Nomination saluée par la Suisse
Le Département fédéral des affaires étrangères (DFAE) a salué la nomination de cet exécutif provisoire après des années de crise. "La Suisse salue cette étape importante de la transition vers une paix solide et durable en Libye", écrit dans un communiqué le DFAE. Les services du conseiller fédéral Ignazio Cassis soulignent le soutien de la Suisse au "travail des Nations Unies et de la Représentante spéciale par intérim du Secrétaire général pour la Libye, Stephanie Williams.

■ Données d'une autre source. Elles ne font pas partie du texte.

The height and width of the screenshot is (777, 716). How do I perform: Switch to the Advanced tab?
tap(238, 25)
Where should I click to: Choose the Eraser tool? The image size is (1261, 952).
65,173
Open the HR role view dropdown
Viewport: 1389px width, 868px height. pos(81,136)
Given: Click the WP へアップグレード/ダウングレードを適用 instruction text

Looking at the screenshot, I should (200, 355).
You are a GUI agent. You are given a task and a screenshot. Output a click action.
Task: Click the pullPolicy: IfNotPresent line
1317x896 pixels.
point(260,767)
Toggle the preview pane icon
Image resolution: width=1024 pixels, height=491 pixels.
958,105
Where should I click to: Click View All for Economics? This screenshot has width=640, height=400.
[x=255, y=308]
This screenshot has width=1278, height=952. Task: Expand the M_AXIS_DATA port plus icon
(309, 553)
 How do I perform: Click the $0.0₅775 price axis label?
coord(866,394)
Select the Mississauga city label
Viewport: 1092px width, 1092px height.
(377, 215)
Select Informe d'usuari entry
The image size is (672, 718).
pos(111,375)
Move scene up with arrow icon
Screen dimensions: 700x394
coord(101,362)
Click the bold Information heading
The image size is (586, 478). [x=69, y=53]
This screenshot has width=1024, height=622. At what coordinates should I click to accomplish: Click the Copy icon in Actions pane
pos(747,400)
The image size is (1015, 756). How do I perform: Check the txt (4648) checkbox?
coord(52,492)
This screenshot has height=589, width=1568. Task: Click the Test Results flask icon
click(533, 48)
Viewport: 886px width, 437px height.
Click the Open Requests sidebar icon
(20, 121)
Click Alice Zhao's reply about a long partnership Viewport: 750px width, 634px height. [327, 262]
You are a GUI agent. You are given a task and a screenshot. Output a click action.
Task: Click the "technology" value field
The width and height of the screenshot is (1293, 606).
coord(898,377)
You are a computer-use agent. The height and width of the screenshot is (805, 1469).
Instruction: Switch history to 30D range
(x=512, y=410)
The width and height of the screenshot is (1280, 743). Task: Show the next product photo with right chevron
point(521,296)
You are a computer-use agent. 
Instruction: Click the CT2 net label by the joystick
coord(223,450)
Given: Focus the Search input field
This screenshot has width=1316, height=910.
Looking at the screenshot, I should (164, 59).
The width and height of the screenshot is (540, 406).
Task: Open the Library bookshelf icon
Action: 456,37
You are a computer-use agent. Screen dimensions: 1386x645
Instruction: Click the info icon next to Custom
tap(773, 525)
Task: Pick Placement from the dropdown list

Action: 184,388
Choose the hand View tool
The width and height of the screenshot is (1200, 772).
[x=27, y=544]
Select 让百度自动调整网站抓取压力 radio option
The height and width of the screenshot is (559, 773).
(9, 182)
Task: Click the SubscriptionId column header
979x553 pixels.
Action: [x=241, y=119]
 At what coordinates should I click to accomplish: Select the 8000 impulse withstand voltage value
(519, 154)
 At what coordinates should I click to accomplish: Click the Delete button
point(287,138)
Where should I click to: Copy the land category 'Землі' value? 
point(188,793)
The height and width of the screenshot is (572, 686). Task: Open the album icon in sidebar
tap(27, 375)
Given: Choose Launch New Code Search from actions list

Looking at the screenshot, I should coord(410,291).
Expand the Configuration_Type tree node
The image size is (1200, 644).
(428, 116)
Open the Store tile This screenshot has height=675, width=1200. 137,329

En tant qu'Etat hôte, la Suisse "se tient à disposition pour accueillir d'autres réunions dans le cadre du processus de paix". Ce rôle répond aux objectifs de la stratégie politique étrangère 2020-2023 en matière de paix et sécurité du Conseil fédéral, a noté le DFAE.
jfe avec ats
Une situation plus calme
La situation est désormais calme en Libye, mais quelque 20'000 mercenaires, surtout turcs et russes, restent présents, alors qu'ils auraient déjà dû quitter le territoire conformément à l'accord de cessez-le-feu.
Jusqu'à présent, le pays était divisé entre le Gouvernement d'union nationale (GNA), soutenu par la Turquie et l'Italie, à l'ouest et Khalifa Haftar, dont l'armée nationale libyenne (ANL) était appuyée notamment par la Russie.
Les Etats-Unis ont mis la pression ces derniers jours sur Moscou et Ankara. Et jeudi, le Conseil de sécurité de l'ONU a demandé à Antonio Guterres d'acheminer rapidement des observateurs pour vérifier que l'accord est honoré par toutes les parties.
Outre l'accueil de la réunion du FDPL, la Suisse est active comme coprésidente du Groupe de travail sur le droit international humanitaire (DIH) et les droits de l'homme en Libye lancé par la communauté internationale. De nombreuses violations ont été identifiées ces dernières années, dont de possibles crimes de guerre et crimes contre l'humanité. Une mission internationale indépendante d'établissement des faits, mandatée par le Conseil des droits de l'homme à Genève, doit rendre dans quelques mois un rapport.